From Bugzilla Helper: User-Agent: Mozilla/5.0 (compatible; Konqueror/3.5; Linux) KHTML/3.5.1 (like Gecko) Description of problem: After upgrading udev to 071-0.FC4.2, my previously working USB HP Officejet 5605z (configured as an "Officejet 5500" given that the 5600 series isn't supported in the current FC4 HPLIP yet, using the hp CUPS transport) suddenly stopped working: "Device is powered down or unplugged. (5002)". This is because udev no longer creates /dev/usb/lp? devices, instead treating the USB printer as any other printer and creating a /dev/lp? device instead. This causes the hp CUPS transport no longer to find the printer. (It expects it on /dev/usb/lp?.) Therefore, either udev needs to create /dev/usb/lp? again, or hplib needs an update. (Note: This may or may not be related to Bug #177799. I figured it's probably a different issue, given that the udev update wasn't out yet when #177799 was filed.) Version-Release number of selected component (if applicable): udev-071-0.FC4.2 How reproducible: Always Steps to Reproduce: 1. Configure a HP USB printer using the hp CUPS backend. 2. Upgrade udev to 071. (If you try to configure the printer after the udev upgrade, system-config-printer won't even offer the hp transport as an option.) 3. Run hp-toolbox to figure out what's wrong. Actual Results: "Device is powered down or unplugged. (5002)" Expected Results: "The printer is idle. (1000)" Additional info: Temporary, non-persistent workaround: mkdir /dev/usb ln -s /dev/lp0 /dev/usb/lp0
Hmm... there is a rule for that... BUS=="usb", KERNEL=="lp[0-9]*", NAME="usb/%k"

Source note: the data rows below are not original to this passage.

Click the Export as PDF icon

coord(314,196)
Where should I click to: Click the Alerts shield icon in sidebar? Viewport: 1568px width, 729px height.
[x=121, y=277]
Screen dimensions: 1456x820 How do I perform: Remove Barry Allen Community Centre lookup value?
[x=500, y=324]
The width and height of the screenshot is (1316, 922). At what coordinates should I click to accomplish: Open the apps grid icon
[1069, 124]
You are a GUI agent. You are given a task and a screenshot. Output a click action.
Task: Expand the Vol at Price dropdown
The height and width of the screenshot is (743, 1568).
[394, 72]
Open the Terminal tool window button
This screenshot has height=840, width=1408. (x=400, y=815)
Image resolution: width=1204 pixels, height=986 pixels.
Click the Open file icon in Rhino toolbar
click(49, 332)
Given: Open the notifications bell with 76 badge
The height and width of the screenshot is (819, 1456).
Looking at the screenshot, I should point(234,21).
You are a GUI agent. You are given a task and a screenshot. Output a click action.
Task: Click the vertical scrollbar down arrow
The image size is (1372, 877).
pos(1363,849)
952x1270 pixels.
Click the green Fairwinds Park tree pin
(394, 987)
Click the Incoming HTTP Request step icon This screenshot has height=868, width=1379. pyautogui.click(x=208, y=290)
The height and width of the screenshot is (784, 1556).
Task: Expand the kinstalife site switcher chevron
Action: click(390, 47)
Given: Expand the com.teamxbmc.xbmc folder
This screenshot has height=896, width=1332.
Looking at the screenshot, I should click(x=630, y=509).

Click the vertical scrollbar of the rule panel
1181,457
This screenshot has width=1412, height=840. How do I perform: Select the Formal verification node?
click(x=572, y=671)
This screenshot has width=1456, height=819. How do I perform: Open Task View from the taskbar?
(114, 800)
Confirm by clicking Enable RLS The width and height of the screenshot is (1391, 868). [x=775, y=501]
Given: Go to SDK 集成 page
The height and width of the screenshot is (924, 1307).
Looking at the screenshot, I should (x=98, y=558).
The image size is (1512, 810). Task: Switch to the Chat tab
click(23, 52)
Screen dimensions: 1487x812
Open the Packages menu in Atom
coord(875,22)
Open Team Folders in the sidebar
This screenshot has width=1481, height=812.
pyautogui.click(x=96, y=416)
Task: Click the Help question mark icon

Maybe the rule fails because there's no /dev/usb directory at all?
The directory should be created by udev with this rule.
I think there's some syntax error in the udev rules. Here's what I have in my /var/log/messages: Feb 16 09:32:57 localhost udev[1917]: add_to_rules: error parsing SYSFS attribute in 'BUS' Feb 16 09:32:57 localhost udev[1917]: get_key_attribute: missing closing brace for format Feb 16 09:32:57 localhost udev[1917]: add_to_rules: error parsing SYSFS attribute in 'BUS' Feb 16 09:32:57 localhost udev[1917]: add_to_rules: error parsing SYSFS attribute in 'BUS' Feb 16 09:32:57 localhost udev[1917]: get_key_attribute: missing closing brace for format Feb 16 09:32:57 localhost udev[1917]: add_to_rules: error parsing SYSFS attribute in 'BUS' Feb 16 09:32:57 localhost udev[1917]: add_to_rules: error parsing SYSFS attribute in 'BUS' Feb 16 09:32:57 localhost udev[1917]: get_key_attribute: missing closing brace for format Feb 16 09:32:57 localhost udev[1917]: add_to_rules: error parsing SYSFS attribute in 'BUS' And more of the exact same 2 errors, but with other PIDs, later in the boot process.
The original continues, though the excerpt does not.